__Texto fornecido__

---+---

Muitos namoros se transformaram em casamentos que perduram até hoje. Parabéns aos casais João Roberto Quintão de Souza e Dayse Gonçalves, Alcenir e Deise Navarro, José Otávio e Marisa Quintão, Ângela Armond e Roberto Corrière, Marcelo Valle e Eloah Jay, Vicente de Paula Lima e Déa Dias, David Garizo Becho e Yara, Justino e Heloisa Armond, Newton Cláudio Valle e Nancy Hermont, Édson Paolucci e Marília Buscácio. Que beleza! Até que a morte os separe. Salve os inspetores João Trindade, Plínio, Hélio, Luiz, Jovelino, Nicolau, Moura, Manoel Caldas, Dona Emília, Fernando Esteves, Otacílio, José Honório, Dona Lurdes e Sr. Marcos. Como esquecer a Maria Pereira?

A Rádio Correio da Serra era uma espécie de “porta voz” do Colégio Estadual que tinha no seu quadro 90% de funcionários/alunos. Muitos alunos faziam ou interferiam nas programações musicais. Lembro-me dos comunicadores: Vicente de Paula Lima, Tíndaro e Manoel Caldas, Ricarbeni, Gilberto Reis, Luiz Carlos de Melo, Nílton Cúrcio, Dauri Rocha, Francisco de Santana, Roberto Goretti e Márcio Cury.

---+---

__Linhas fornecidas__

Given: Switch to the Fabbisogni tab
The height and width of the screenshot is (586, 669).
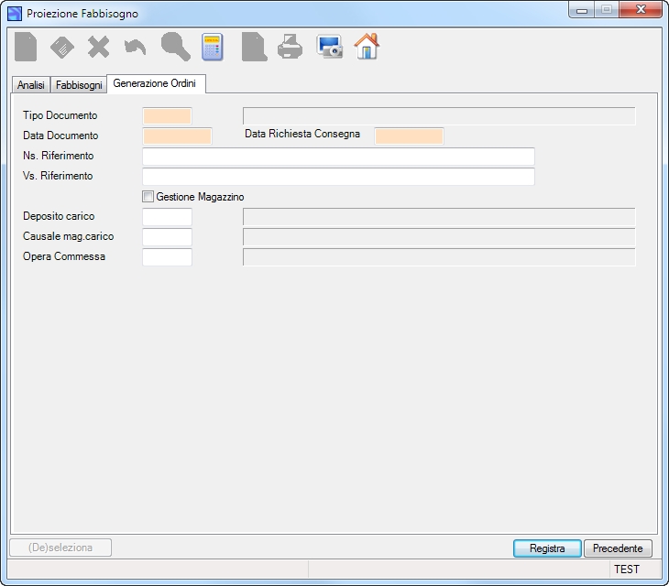Looking at the screenshot, I should coord(79,85).
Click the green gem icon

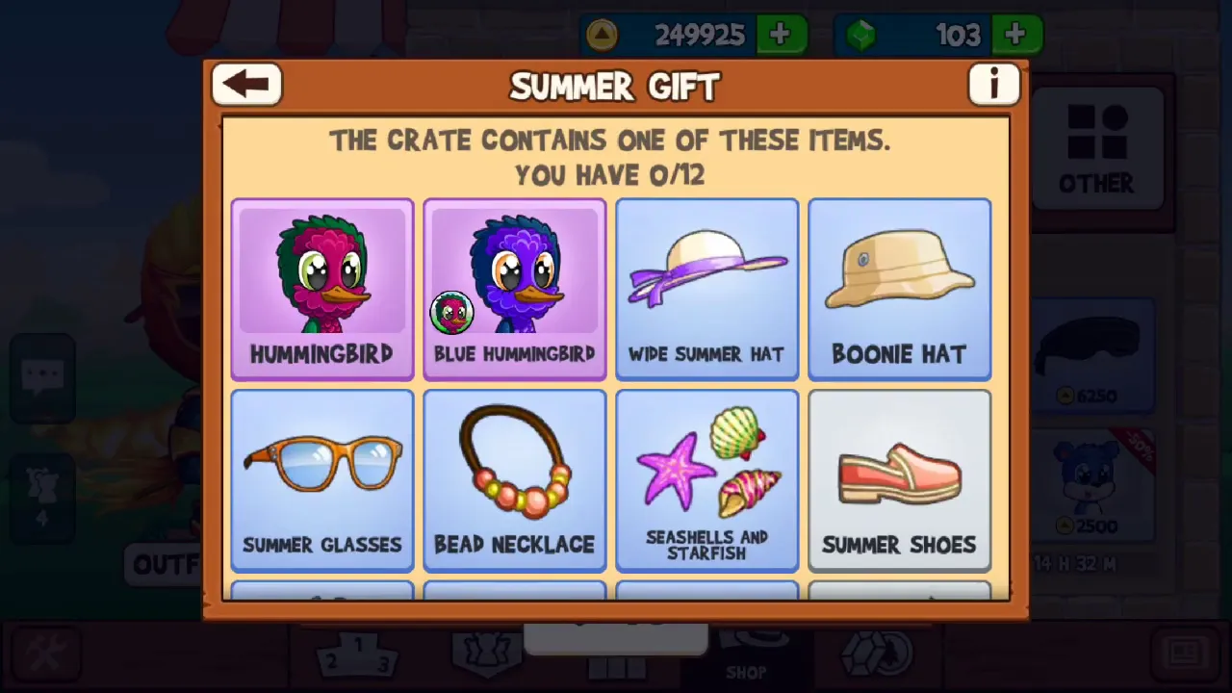[x=860, y=36]
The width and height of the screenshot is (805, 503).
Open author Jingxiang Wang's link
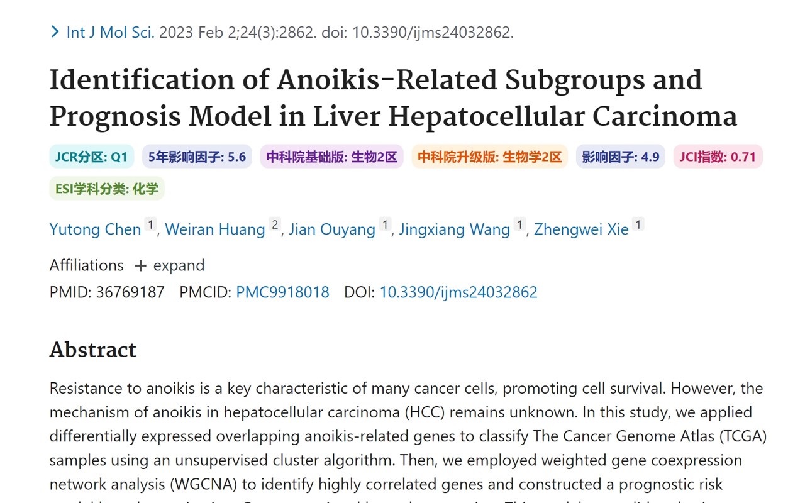tap(454, 229)
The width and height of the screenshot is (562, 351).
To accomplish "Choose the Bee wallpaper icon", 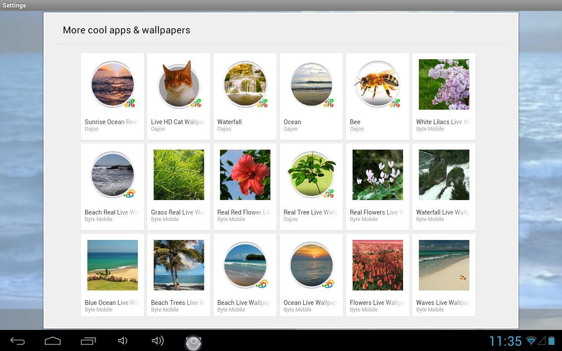I will tap(378, 84).
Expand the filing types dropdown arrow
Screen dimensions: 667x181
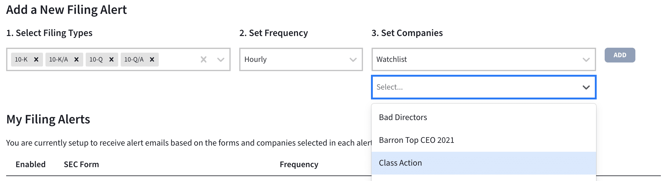click(x=221, y=59)
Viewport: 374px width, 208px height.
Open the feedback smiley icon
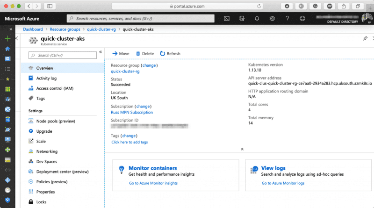click(x=302, y=19)
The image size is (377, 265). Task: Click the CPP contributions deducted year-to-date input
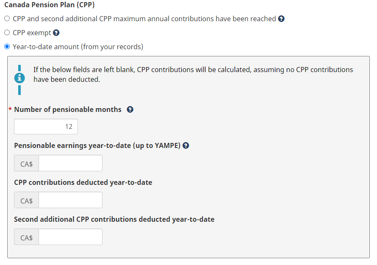coord(70,200)
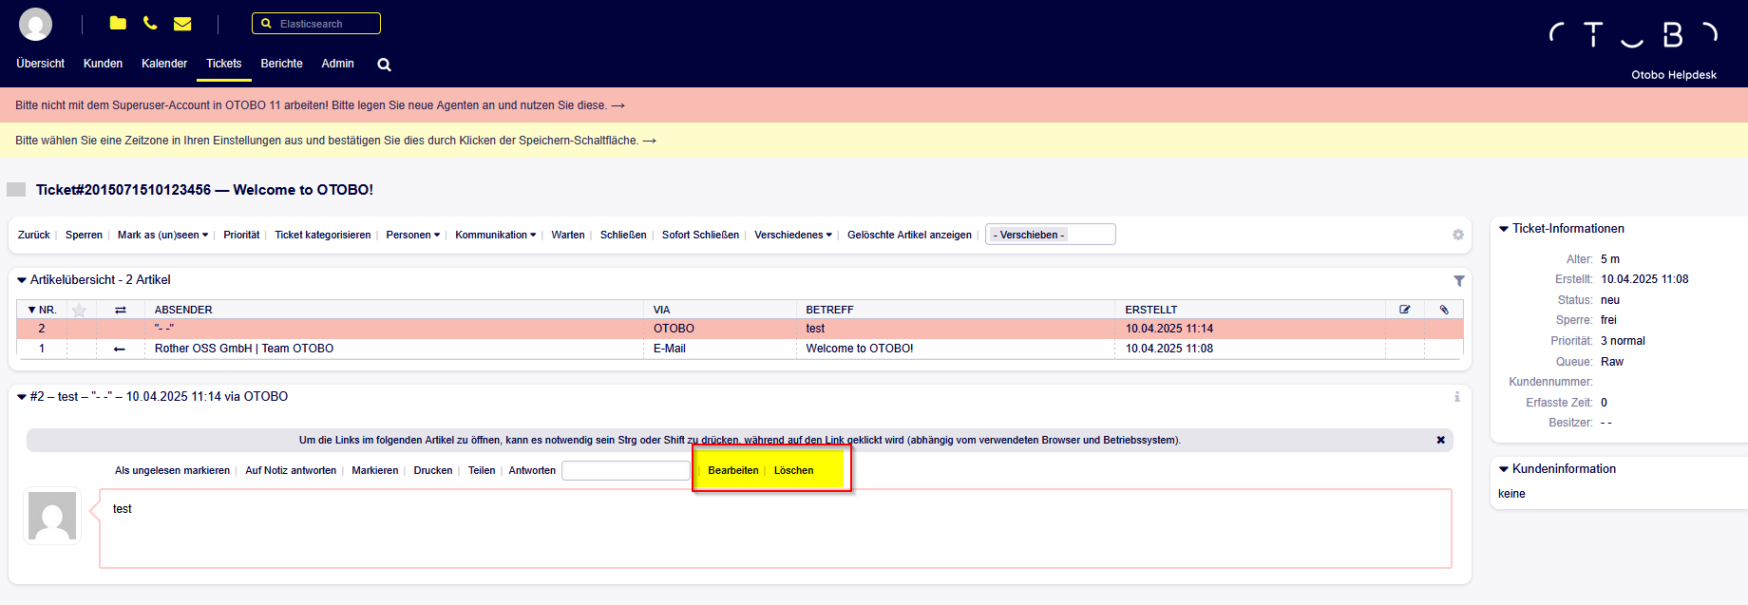Screen dimensions: 1748x605
Task: Show article information via info icon
Action: [1456, 397]
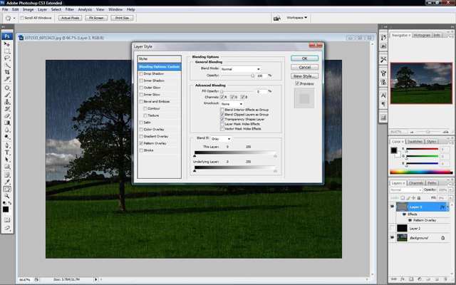Screen dimensions: 456x285
Task: Click the New Style button
Action: click(x=304, y=75)
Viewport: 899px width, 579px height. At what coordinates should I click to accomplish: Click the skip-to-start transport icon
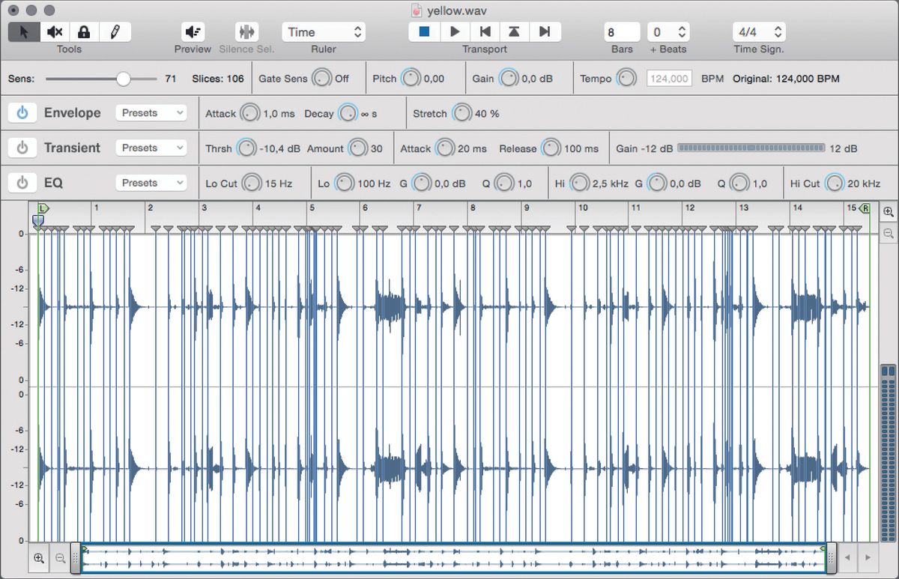click(x=485, y=31)

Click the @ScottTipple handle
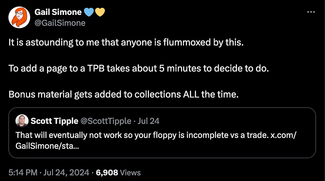[106, 121]
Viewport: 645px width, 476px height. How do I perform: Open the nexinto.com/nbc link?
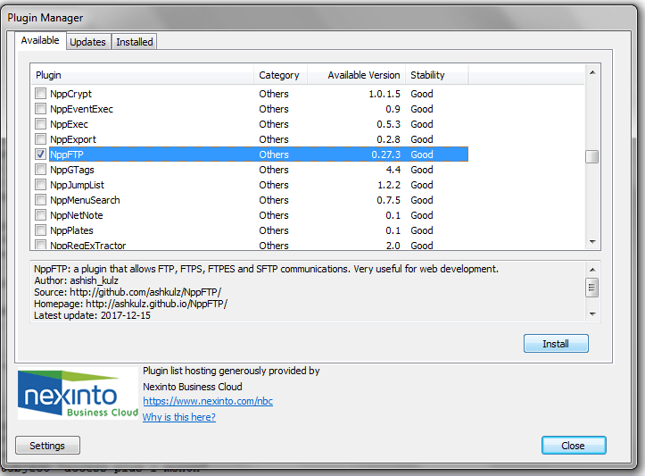pos(207,402)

---+---

__Tarefa pedida__
Transcreva sem alterações o trecho do texto fornecido, começando em "A Rádio Correio" e seguindo até "e Márcio Cury.".

__Resposta esperada__
A Rádio Correio da Serra era uma espécie de “porta voz” do Colégio Estadual que tinha no seu quadro 90% de funcionários/alunos. Muitos alunos faziam ou interferiam nas programações musicais. Lembro-me dos comunicadores: Vicente de Paula Lima, Tíndaro e Manoel Caldas, Ricarbeni, Gilberto Reis, Luiz Carlos de Melo, Nílton Cúrcio, Dauri Rocha, Francisco de Santana, Roberto Goretti e Márcio Cury.